TASK TO COMPLETE> Reproduce word for word the lines from the one containing "536) label: Домодедово" through the last line, inclusive.

Data for locating visible targets:

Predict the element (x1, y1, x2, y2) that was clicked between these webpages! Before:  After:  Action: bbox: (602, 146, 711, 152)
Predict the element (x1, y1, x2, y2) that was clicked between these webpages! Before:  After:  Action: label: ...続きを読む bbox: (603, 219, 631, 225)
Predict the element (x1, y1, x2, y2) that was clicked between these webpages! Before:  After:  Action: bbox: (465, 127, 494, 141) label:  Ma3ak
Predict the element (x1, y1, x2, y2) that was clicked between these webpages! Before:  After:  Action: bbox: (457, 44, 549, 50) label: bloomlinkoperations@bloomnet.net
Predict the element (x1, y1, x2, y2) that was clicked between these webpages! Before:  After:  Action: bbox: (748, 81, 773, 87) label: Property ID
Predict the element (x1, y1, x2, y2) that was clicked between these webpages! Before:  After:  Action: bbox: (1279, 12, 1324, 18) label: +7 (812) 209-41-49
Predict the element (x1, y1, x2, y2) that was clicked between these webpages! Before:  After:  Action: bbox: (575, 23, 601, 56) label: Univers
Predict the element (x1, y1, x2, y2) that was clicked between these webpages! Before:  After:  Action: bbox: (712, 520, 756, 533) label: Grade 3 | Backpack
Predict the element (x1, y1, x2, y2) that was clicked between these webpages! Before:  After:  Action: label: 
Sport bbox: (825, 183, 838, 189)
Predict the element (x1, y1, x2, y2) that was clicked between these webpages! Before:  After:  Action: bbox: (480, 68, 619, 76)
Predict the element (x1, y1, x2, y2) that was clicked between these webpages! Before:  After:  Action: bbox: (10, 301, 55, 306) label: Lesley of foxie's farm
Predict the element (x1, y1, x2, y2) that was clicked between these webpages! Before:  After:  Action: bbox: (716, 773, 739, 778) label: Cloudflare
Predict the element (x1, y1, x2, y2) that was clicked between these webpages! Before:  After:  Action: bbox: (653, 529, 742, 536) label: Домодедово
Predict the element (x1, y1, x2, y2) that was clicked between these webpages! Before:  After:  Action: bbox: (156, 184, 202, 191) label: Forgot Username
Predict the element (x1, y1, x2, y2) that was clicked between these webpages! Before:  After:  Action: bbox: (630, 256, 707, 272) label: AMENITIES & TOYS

EXERCISE ANSWER>
Predict the element (x1, y1, x2, y2) that was clicked between these webpages! Before:  After:  Action: bbox: (653, 529, 742, 536) label: Домодедово
Predict the element (x1, y1, x2, y2) that was clicked between these webpages! Before:  After:  Action: bbox: (156, 184, 202, 191) label: Forgot Username
Predict the element (x1, y1, x2, y2) that was clicked between these webpages! Before:  After:  Action: bbox: (630, 256, 707, 272) label: AMENITIES & TOYS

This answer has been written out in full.